### Data lines ###

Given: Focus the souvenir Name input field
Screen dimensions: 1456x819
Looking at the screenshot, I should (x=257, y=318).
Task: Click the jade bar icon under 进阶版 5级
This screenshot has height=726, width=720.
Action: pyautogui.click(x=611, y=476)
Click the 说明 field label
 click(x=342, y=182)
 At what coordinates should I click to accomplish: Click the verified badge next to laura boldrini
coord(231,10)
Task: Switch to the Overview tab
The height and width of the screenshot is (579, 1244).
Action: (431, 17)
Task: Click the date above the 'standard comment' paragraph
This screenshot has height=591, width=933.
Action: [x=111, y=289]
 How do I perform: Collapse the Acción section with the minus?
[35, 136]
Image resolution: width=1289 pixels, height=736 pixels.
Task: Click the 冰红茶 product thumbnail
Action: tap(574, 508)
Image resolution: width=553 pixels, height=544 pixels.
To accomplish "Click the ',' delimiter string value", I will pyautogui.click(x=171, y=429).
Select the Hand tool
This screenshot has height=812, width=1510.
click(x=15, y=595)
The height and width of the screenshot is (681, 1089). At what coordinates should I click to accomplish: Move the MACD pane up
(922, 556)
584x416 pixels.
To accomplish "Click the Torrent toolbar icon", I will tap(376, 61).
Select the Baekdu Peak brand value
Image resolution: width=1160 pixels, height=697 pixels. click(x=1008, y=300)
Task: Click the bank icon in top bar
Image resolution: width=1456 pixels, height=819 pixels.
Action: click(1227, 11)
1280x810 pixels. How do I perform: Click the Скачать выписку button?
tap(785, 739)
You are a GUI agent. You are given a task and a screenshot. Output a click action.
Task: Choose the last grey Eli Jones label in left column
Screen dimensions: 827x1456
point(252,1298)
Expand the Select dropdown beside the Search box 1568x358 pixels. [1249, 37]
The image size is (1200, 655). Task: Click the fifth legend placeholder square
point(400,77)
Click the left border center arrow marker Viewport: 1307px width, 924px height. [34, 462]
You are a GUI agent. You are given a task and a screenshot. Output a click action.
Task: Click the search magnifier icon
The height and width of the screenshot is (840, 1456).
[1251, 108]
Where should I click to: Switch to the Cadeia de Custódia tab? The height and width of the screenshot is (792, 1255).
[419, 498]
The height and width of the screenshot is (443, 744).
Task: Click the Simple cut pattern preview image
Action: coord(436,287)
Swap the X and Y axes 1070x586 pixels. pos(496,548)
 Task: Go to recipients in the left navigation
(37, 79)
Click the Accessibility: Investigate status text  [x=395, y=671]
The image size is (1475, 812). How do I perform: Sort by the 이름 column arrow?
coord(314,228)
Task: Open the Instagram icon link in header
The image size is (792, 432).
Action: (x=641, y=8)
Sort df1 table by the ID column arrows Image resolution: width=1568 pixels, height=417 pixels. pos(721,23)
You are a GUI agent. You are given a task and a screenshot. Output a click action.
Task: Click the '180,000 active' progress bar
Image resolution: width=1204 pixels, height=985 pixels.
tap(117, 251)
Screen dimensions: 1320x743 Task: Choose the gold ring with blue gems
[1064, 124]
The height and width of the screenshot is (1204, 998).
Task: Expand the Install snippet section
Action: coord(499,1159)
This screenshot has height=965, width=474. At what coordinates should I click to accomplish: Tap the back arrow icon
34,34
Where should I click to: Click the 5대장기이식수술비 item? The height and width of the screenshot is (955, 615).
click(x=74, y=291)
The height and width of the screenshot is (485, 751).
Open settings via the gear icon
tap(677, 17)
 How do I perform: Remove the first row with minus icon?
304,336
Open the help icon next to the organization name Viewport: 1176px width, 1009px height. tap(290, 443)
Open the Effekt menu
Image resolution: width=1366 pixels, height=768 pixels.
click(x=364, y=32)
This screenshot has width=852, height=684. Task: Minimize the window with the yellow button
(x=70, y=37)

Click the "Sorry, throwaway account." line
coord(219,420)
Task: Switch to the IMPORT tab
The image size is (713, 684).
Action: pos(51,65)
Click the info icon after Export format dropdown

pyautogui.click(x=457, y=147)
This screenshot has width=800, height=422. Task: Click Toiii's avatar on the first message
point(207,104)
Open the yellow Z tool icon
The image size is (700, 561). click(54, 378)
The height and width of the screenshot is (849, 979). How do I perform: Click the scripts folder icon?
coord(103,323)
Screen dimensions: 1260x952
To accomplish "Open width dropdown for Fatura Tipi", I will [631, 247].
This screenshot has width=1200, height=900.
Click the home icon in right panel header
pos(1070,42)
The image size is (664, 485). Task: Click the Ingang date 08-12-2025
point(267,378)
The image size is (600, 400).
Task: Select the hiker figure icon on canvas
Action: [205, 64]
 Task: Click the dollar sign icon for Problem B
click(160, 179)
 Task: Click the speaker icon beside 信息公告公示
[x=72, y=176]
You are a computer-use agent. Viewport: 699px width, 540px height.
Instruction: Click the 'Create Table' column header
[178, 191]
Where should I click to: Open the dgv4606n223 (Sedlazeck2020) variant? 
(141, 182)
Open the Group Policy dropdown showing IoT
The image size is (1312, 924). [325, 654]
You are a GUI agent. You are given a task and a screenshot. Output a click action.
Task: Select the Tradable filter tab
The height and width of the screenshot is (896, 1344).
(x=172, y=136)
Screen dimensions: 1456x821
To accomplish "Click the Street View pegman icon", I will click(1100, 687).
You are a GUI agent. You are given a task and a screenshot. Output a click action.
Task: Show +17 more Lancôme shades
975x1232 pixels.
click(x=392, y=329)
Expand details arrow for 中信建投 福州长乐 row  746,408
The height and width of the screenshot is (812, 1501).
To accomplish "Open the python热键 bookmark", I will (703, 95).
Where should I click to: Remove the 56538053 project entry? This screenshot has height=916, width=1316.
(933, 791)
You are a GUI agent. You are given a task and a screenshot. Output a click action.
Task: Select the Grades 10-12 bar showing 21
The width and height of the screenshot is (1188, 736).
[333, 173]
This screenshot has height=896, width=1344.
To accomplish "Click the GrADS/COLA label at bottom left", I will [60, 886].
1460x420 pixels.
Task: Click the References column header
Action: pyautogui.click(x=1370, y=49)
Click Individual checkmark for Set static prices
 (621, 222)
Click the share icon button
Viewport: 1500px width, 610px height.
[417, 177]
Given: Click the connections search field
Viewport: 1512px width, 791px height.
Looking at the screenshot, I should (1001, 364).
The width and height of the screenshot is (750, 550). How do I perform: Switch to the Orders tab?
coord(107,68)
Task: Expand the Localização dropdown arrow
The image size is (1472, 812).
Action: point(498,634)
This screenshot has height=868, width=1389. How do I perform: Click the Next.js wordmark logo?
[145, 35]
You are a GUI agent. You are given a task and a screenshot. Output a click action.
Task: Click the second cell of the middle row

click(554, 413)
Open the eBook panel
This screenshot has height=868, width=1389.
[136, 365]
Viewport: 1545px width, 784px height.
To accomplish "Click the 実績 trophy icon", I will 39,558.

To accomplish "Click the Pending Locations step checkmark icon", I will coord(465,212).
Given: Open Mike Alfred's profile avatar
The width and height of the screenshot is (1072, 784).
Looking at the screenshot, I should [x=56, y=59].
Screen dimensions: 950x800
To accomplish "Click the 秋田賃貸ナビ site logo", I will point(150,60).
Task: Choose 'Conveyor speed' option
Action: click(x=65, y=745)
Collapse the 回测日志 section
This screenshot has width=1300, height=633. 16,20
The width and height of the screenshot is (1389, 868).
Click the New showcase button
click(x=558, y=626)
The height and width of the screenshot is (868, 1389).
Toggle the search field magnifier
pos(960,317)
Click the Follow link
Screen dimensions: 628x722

###

Stated task —
Rewrite all of the data with every occurrence of "Screen dimensions:" replaced by "Display size:", keeping everything else the same.

Task solution —
Given: Focus the souvenir Name input field
Display size: 1456x819
Looking at the screenshot, I should (x=257, y=318).
Task: Click the jade bar icon under 进阶版 5级
This screenshot has height=726, width=720.
Action: pyautogui.click(x=611, y=476)
Click the 说明 field label
 click(x=342, y=182)
 At what coordinates should I click to accomplish: Click the verified badge next to laura boldrini
coord(231,10)
Task: Switch to the Overview tab
The height and width of the screenshot is (579, 1244).
Action: (431, 17)
Task: Click the date above the 'standard comment' paragraph
This screenshot has height=591, width=933.
Action: [x=111, y=289]
 How do I perform: Collapse the Acción section with the minus?
[35, 136]
Image resolution: width=1289 pixels, height=736 pixels.
Task: Click the 冰红茶 product thumbnail
Action: tap(574, 508)
Image resolution: width=553 pixels, height=544 pixels.
To accomplish "Click the ',' delimiter string value", I will pyautogui.click(x=171, y=429).
Select the Hand tool
This screenshot has height=812, width=1510.
click(x=15, y=595)
The height and width of the screenshot is (681, 1089). At what coordinates should I click to accomplish: Move the MACD pane up
(922, 556)
584x416 pixels.
To accomplish "Click the Torrent toolbar icon", I will tap(376, 61).
Select the Baekdu Peak brand value
Image resolution: width=1160 pixels, height=697 pixels. click(x=1008, y=300)
Task: Click the bank icon in top bar
Image resolution: width=1456 pixels, height=819 pixels.
Action: click(1227, 11)
1280x810 pixels. How do I perform: Click the Скачать выписку button?
tap(785, 739)
You are a GUI agent. You are given a task and a screenshot. Output a click action.
Task: Choose the last grey Eli Jones label in left column
Display size: 827x1456
point(252,1298)
Expand the Select dropdown beside the Search box 1568x358 pixels. [1249, 37]
The image size is (1200, 655). Task: Click the fifth legend placeholder square
point(400,77)
Click the left border center arrow marker Viewport: 1307px width, 924px height. [34, 462]
You are a GUI agent. You are given a task and a screenshot. Output a click action.
Task: Click the search magnifier icon
The height and width of the screenshot is (840, 1456).
[1251, 108]
Where should I click to: Switch to the Cadeia de Custódia tab? The height and width of the screenshot is (792, 1255).
[419, 498]
The height and width of the screenshot is (443, 744).
Task: Click the Simple cut pattern preview image
Action: coord(436,287)
Swap the X and Y axes 1070x586 pixels. pos(496,548)
 Task: Go to recipients in the left navigation
(37, 79)
Click the Accessibility: Investigate status text  [x=395, y=671]
The image size is (1475, 812). How do I perform: Sort by the 이름 column arrow?
coord(314,228)
Task: Open the Instagram icon link in header
The image size is (792, 432).
Action: (x=641, y=8)
Sort df1 table by the ID column arrows Image resolution: width=1568 pixels, height=417 pixels. pos(721,23)
You are a GUI agent. You are given a task and a screenshot. Output a click action.
Task: Click the '180,000 active' progress bar
Image resolution: width=1204 pixels, height=985 pixels.
tap(117, 251)
Display size: 1320x743 Task: Choose the gold ring with blue gems
[1064, 124]
The height and width of the screenshot is (1204, 998).
Task: Expand the Install snippet section
Action: coord(499,1159)
This screenshot has height=965, width=474. At what coordinates should I click to accomplish: Tap the back arrow icon
34,34
Where should I click to: Click the 5대장기이식수술비 item? The height and width of the screenshot is (955, 615).
click(x=74, y=291)
The height and width of the screenshot is (485, 751).
Open settings via the gear icon
tap(677, 17)
 How do I perform: Remove the first row with minus icon?
304,336
Open the help icon next to the organization name Viewport: 1176px width, 1009px height. tap(290, 443)
Open the Effekt menu
Image resolution: width=1366 pixels, height=768 pixels.
click(x=364, y=32)
This screenshot has width=852, height=684. Task: Minimize the window with the yellow button
(x=70, y=37)

Click the "Sorry, throwaway account." line
coord(219,420)
Task: Switch to the IMPORT tab
The image size is (713, 684).
Action: pos(51,65)
Click the info icon after Export format dropdown

pyautogui.click(x=457, y=147)
This screenshot has width=800, height=422. Task: Click Toiii's avatar on the first message
point(207,104)
Open the yellow Z tool icon
The image size is (700, 561). click(54, 378)
The height and width of the screenshot is (849, 979). How do I perform: Click the scripts folder icon?
coord(103,323)
Display size: 1260x952
To accomplish "Open width dropdown for Fatura Tipi", I will [631, 247].
This screenshot has width=1200, height=900.
Click the home icon in right panel header
pos(1070,42)
The image size is (664, 485). Task: Click the Ingang date 08-12-2025
point(267,378)
The image size is (600, 400).
Task: Select the hiker figure icon on canvas
Action: [205, 64]
 Task: Click the dollar sign icon for Problem B
click(160, 179)
 Task: Click the speaker icon beside 信息公告公示
[x=72, y=176]
You are a computer-use agent. Viewport: 699px width, 540px height.
Instruction: Click the 'Create Table' column header
[178, 191]
Where should I click to: Open the dgv4606n223 (Sedlazeck2020) variant? 
(141, 182)
Open the Group Policy dropdown showing IoT
The image size is (1312, 924). [325, 654]
You are a GUI agent. You are given a task and a screenshot. Output a click action.
Task: Select the Tradable filter tab
The height and width of the screenshot is (896, 1344).
(x=172, y=136)
Display size: 1456x821
To accomplish "Click the Street View pegman icon", I will click(1100, 687).
You are a GUI agent. You are given a task and a screenshot. Output a click action.
Task: Show +17 more Lancôme shades
975x1232 pixels.
click(x=392, y=329)
Expand details arrow for 中信建投 福州长乐 row  746,408
The height and width of the screenshot is (812, 1501).
To accomplish "Open the python热键 bookmark", I will (703, 95).
Where should I click to: Remove the 56538053 project entry? This screenshot has height=916, width=1316.
(933, 791)
You are a GUI agent. You are given a task and a screenshot. Output a click action.
Task: Select the Grades 10-12 bar showing 21
The width and height of the screenshot is (1188, 736).
[333, 173]
This screenshot has height=896, width=1344.
To accomplish "Click the GrADS/COLA label at bottom left", I will [60, 886].
1460x420 pixels.
Task: Click the References column header
Action: pyautogui.click(x=1370, y=49)
Click Individual checkmark for Set static prices
 (621, 222)
Click the share icon button
Viewport: 1500px width, 610px height.
[417, 177]
Given: Click the connections search field
Viewport: 1512px width, 791px height.
Looking at the screenshot, I should (1001, 364).
The width and height of the screenshot is (750, 550). How do I perform: Switch to the Orders tab?
coord(107,68)
Task: Expand the Localização dropdown arrow
The image size is (1472, 812).
Action: point(498,634)
This screenshot has height=868, width=1389. How do I perform: Click the Next.js wordmark logo?
[145, 35]
You are a GUI agent. You are given a task and a screenshot. Output a click action.
Task: Click the second cell of the middle row

click(554, 413)
Open the eBook panel
This screenshot has height=868, width=1389.
[136, 365]
Viewport: 1545px width, 784px height.
To accomplish "Click the 実績 trophy icon", I will 39,558.

To accomplish "Click the Pending Locations step checkmark icon", I will coord(465,212).
Given: Open Mike Alfred's profile avatar
The width and height of the screenshot is (1072, 784).
Looking at the screenshot, I should [x=56, y=59].
Display size: 950x800
To accomplish "Click the 秋田賃貸ナビ site logo", I will point(150,60).
Task: Choose 'Conveyor speed' option
Action: click(x=65, y=745)
Collapse the 回测日志 section
This screenshot has width=1300, height=633. 16,20
The width and height of the screenshot is (1389, 868).
Click the New showcase button
click(x=558, y=626)
The height and width of the screenshot is (868, 1389).
Toggle the search field magnifier
pos(960,317)
Click the Follow link
Display size: 628x722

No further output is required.